Please transcribe the data that follows without the pictures, keeping every word the same.

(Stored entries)
***
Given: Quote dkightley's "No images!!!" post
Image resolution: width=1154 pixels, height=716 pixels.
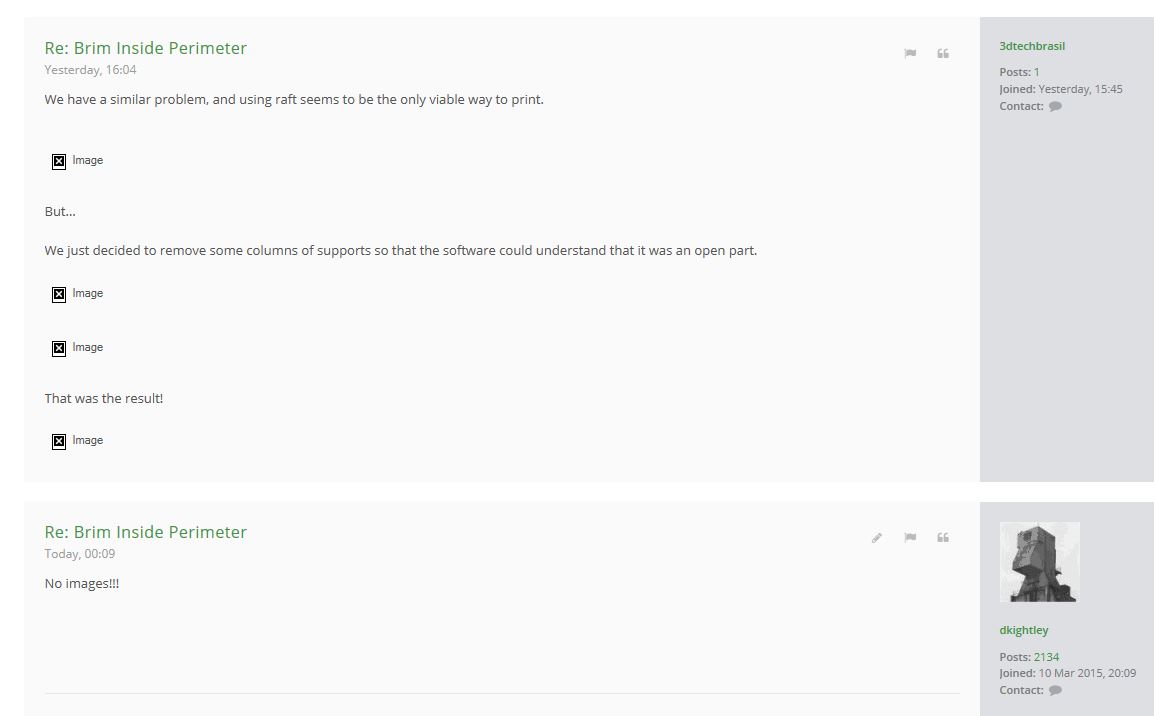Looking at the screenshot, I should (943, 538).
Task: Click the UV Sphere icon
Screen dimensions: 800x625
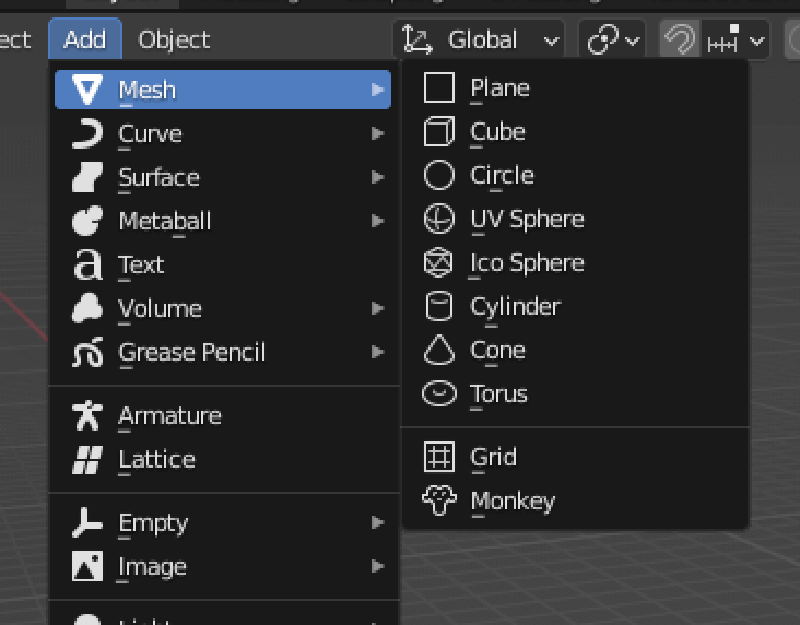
***
*OUTPUT:*
Given: Quote dkightley's "No images!!!" post
Image resolution: width=1154 pixels, height=716 pixels.
Looking at the screenshot, I should (943, 538).
Task: Click the UV Sphere icon
Screen dimensions: 800x625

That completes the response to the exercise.